Your objective —
In the records below, the line containing "Select the 画线" is the first to keep. Retype it and all later lines exactly, through the end.

Stored data entries —
*** Block opens ***

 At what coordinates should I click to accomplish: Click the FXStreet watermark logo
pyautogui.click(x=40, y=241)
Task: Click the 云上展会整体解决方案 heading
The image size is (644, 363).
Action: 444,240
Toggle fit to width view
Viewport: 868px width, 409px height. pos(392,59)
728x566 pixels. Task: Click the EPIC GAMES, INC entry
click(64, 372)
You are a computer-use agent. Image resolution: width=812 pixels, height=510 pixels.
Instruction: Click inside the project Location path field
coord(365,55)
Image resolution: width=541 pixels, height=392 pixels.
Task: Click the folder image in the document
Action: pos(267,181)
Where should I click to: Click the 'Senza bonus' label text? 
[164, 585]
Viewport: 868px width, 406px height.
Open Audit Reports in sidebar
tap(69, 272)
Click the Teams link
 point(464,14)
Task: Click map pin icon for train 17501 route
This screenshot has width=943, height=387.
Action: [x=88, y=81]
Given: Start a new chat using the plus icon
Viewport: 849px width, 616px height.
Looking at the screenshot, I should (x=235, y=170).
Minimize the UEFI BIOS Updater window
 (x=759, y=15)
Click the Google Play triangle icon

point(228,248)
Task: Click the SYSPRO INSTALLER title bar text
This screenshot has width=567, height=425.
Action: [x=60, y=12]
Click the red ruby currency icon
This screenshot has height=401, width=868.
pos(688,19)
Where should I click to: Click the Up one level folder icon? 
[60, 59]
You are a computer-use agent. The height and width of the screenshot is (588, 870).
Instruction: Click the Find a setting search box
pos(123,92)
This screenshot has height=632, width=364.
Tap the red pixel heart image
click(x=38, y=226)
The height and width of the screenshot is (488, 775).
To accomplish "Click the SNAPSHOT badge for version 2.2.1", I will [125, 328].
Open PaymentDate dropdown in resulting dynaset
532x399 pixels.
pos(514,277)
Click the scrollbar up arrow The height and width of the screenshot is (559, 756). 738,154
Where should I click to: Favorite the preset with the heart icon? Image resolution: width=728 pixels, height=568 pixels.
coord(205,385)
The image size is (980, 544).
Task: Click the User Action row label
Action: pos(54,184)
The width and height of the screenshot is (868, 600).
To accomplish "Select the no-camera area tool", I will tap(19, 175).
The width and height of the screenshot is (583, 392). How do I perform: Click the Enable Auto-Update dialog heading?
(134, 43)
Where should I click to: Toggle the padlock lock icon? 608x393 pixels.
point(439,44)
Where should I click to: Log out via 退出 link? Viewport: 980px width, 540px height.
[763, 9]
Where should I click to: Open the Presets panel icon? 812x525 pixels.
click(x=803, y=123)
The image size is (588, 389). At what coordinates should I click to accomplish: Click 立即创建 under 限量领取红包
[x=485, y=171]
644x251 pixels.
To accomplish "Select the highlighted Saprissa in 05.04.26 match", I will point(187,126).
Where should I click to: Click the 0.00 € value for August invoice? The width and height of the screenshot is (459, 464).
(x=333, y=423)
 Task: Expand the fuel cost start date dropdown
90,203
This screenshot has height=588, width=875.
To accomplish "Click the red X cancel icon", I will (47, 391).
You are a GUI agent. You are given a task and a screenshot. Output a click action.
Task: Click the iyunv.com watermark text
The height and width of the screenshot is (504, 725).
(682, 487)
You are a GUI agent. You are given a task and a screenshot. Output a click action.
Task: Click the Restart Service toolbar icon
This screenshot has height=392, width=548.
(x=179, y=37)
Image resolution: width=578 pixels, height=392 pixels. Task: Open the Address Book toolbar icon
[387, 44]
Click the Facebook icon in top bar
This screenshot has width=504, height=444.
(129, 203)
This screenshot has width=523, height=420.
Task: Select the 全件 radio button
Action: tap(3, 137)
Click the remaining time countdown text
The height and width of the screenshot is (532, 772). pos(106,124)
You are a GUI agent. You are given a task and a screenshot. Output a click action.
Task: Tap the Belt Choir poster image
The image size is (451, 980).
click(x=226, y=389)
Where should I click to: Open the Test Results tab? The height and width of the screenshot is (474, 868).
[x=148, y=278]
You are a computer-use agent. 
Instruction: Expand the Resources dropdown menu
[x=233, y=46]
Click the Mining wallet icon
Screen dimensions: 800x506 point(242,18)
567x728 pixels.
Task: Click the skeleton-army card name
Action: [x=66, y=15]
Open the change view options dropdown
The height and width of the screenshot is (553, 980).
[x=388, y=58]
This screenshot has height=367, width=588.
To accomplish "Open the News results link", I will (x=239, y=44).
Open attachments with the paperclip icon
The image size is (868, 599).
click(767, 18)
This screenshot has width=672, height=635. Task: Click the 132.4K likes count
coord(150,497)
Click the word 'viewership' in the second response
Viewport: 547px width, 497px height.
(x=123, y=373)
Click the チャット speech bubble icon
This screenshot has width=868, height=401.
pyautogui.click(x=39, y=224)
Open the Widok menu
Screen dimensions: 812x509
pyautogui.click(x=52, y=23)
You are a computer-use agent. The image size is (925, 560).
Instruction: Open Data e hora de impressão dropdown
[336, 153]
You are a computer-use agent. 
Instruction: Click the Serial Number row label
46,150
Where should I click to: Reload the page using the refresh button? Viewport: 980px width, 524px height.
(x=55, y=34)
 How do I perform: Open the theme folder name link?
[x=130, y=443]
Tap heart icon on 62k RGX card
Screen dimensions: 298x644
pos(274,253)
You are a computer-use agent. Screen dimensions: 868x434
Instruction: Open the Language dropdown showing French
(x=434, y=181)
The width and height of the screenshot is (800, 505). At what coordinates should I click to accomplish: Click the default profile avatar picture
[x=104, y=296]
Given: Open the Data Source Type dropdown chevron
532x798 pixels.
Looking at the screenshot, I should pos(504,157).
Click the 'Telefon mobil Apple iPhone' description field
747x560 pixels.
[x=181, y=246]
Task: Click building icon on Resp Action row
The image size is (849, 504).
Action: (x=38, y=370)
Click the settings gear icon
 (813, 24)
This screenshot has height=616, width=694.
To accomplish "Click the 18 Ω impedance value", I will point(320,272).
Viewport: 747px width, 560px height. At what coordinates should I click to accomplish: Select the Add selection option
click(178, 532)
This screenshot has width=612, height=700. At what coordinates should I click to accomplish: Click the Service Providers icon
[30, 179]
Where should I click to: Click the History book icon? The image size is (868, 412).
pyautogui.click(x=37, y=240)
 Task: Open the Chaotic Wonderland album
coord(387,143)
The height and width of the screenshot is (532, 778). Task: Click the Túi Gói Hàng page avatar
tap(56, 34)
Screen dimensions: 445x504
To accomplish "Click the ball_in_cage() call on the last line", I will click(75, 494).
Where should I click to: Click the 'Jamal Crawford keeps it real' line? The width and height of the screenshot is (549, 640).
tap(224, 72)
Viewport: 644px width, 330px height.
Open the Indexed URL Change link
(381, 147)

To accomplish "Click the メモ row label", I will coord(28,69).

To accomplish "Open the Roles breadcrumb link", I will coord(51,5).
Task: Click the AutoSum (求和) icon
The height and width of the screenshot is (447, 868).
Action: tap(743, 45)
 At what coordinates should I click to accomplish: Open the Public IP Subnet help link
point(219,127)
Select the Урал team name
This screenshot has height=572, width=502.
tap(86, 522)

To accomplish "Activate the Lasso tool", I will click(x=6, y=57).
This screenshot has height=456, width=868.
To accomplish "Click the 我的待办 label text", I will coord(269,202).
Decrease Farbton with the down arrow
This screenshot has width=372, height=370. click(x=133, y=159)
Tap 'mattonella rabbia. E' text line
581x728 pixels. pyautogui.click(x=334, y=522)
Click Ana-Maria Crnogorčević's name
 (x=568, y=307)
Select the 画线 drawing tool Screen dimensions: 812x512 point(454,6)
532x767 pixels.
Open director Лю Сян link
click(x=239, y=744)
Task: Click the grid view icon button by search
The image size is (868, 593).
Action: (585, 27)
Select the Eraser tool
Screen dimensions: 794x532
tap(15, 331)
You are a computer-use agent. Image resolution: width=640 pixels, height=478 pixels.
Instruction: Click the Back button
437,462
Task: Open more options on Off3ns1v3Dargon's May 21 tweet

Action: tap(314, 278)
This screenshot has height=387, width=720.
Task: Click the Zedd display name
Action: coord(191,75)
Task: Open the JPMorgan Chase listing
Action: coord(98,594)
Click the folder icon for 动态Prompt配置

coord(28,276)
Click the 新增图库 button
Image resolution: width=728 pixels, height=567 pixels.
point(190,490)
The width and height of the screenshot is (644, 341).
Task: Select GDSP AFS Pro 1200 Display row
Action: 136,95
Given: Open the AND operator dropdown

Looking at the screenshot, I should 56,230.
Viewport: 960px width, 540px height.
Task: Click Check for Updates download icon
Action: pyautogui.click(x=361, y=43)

*** Block closes ***

Answer space —
Select the 画线 drawing tool Screen dimensions: 812x512 point(454,6)
532x767 pixels.
Open director Лю Сян link
click(x=239, y=744)
Task: Click the grid view icon button by search
The image size is (868, 593).
Action: (585, 27)
Select the Eraser tool
Screen dimensions: 794x532
tap(15, 331)
You are a computer-use agent. Image resolution: width=640 pixels, height=478 pixels.
Instruction: Click the Back button
437,462
Task: Open more options on Off3ns1v3Dargon's May 21 tweet

Action: tap(314, 278)
This screenshot has height=387, width=720.
Task: Click the Zedd display name
Action: coord(191,75)
Task: Open the JPMorgan Chase listing
Action: coord(98,594)
Click the folder icon for 动态Prompt配置

coord(28,276)
Click the 新增图库 button
Image resolution: width=728 pixels, height=567 pixels.
point(190,490)
The width and height of the screenshot is (644, 341).
Task: Select GDSP AFS Pro 1200 Display row
Action: 136,95
Given: Open the AND operator dropdown

Looking at the screenshot, I should 56,230.
Viewport: 960px width, 540px height.
Task: Click Check for Updates download icon
Action: pyautogui.click(x=361, y=43)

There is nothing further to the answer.